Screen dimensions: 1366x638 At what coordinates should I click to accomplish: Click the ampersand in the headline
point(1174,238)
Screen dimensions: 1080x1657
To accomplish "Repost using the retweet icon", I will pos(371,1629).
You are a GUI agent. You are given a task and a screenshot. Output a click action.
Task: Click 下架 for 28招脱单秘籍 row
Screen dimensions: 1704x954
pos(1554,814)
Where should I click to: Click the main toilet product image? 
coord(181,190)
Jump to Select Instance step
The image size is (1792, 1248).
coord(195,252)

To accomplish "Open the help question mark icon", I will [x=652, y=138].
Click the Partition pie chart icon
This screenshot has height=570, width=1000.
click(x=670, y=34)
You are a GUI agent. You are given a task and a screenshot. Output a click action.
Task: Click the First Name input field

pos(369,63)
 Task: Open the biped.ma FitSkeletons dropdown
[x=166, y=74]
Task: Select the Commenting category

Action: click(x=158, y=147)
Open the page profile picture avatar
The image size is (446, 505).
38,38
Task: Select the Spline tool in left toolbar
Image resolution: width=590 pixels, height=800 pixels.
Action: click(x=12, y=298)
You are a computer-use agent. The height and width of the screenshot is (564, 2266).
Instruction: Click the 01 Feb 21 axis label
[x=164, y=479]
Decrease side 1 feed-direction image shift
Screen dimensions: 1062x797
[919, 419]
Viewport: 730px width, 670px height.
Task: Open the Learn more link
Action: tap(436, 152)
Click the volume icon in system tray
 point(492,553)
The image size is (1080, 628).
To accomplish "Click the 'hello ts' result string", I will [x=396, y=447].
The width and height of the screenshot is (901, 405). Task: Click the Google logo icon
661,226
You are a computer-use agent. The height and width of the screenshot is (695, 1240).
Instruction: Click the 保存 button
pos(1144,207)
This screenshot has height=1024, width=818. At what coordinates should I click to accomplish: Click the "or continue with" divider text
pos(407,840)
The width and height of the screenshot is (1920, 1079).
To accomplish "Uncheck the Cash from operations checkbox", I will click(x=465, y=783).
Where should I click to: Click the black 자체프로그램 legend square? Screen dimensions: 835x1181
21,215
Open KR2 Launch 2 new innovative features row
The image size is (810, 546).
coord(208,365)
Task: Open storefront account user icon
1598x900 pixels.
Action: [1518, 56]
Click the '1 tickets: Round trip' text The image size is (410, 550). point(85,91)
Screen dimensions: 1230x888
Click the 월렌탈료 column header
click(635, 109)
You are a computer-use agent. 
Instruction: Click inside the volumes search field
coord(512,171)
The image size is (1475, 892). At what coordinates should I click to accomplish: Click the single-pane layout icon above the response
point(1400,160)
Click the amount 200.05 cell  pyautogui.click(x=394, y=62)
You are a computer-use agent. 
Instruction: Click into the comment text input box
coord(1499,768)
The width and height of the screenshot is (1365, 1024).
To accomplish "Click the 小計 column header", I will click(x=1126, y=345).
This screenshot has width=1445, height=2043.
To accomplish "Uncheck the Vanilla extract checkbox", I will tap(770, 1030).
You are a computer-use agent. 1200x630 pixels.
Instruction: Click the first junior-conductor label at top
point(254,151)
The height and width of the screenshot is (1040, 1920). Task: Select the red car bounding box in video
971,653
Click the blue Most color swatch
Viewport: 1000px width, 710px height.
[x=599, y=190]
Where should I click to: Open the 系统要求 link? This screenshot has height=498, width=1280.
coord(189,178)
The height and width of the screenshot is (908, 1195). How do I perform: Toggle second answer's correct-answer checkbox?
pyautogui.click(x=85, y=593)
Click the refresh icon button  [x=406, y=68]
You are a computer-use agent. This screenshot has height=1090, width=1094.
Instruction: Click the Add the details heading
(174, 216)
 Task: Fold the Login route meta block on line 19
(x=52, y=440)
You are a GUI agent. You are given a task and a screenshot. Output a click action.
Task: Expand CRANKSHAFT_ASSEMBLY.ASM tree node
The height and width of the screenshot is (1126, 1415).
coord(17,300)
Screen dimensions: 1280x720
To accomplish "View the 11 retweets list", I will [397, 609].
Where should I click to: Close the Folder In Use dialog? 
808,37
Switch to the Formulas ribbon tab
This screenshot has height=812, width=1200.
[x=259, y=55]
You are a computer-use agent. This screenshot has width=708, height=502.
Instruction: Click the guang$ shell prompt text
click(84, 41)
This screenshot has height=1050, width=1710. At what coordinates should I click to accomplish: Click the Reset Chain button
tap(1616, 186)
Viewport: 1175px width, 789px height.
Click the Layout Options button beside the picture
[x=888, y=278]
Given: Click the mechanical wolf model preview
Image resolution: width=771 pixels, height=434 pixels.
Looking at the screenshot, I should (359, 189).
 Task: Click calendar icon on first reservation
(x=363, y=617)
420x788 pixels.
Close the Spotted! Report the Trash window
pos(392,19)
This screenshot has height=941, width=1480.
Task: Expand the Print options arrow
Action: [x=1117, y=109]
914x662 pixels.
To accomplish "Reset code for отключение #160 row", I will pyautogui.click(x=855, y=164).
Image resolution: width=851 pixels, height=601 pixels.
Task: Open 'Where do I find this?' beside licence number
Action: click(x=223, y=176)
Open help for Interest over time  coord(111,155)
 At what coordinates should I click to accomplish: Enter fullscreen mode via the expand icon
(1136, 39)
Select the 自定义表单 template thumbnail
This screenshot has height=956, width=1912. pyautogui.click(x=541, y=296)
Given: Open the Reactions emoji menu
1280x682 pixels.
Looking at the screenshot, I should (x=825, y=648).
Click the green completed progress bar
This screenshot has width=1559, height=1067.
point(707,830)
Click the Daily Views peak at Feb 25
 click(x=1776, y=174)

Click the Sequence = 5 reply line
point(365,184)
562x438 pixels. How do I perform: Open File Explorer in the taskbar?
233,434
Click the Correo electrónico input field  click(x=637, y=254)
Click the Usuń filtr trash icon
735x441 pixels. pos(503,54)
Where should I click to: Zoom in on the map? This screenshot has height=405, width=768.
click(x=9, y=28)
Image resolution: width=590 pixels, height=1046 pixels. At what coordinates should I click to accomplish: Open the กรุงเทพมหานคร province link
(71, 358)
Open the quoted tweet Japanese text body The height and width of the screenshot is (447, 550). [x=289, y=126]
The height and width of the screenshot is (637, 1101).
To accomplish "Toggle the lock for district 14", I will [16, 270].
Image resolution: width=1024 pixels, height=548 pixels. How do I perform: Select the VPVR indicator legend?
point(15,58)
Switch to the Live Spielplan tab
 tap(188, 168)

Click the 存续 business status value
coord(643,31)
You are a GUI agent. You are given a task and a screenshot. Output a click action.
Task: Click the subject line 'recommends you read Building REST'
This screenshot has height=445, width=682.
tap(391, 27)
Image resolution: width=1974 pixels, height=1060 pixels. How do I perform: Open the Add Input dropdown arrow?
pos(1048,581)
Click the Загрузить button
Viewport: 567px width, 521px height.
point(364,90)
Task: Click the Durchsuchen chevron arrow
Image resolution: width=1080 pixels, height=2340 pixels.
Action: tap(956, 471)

━━━━━━━━━━━━━━━━

Return only the lines between the one holding "Open the page profile picture avatar" and the one holding "The width and height of the screenshot is (1365, 1024).", inclusive, exactly as they appear above.

Open the page profile picture avatar
The image size is (446, 505).
38,38
Task: Select the Spline tool in left toolbar
Image resolution: width=590 pixels, height=800 pixels.
Action: click(x=12, y=298)
You are a computer-use agent. The height and width of the screenshot is (564, 2266).
Instruction: Click the 01 Feb 21 axis label
[x=164, y=479]
Decrease side 1 feed-direction image shift
Screen dimensions: 1062x797
[919, 419]
Viewport: 730px width, 670px height.
Task: Open the Learn more link
Action: tap(436, 152)
Click the volume icon in system tray
 point(492,553)
The image size is (1080, 628).
To accomplish "Click the 'hello ts' result string", I will [x=396, y=447].
The width and height of the screenshot is (901, 405). Task: Click the Google logo icon
661,226
You are a computer-use agent. The height and width of the screenshot is (695, 1240).
Instruction: Click the 保存 button
pos(1144,207)
This screenshot has height=1024, width=818. At what coordinates should I click to accomplish: Click the "or continue with" divider text
pos(407,840)
The width and height of the screenshot is (1920, 1079).
To accomplish "Uncheck the Cash from operations checkbox", I will click(x=465, y=783).
Where should I click to: Click the black 자체프로그램 legend square? Screen dimensions: 835x1181
21,215
Open KR2 Launch 2 new innovative features row
The image size is (810, 546).
coord(208,365)
Task: Open storefront account user icon
1598x900 pixels.
Action: [1518, 56]
Click the '1 tickets: Round trip' text The image size is (410, 550). point(85,91)
Screen dimensions: 1230x888
Click the 월렌탈료 column header
click(635, 109)
You are a computer-use agent. 
Instruction: Click inside the volumes search field
coord(512,171)
The image size is (1475, 892). At what coordinates should I click to accomplish: Click the single-pane layout icon above the response
point(1400,160)
Click the amount 200.05 cell  pyautogui.click(x=394, y=62)
You are a computer-use agent. 
Instruction: Click into the comment text input box
coord(1499,768)
The width and height of the screenshot is (1365, 1024).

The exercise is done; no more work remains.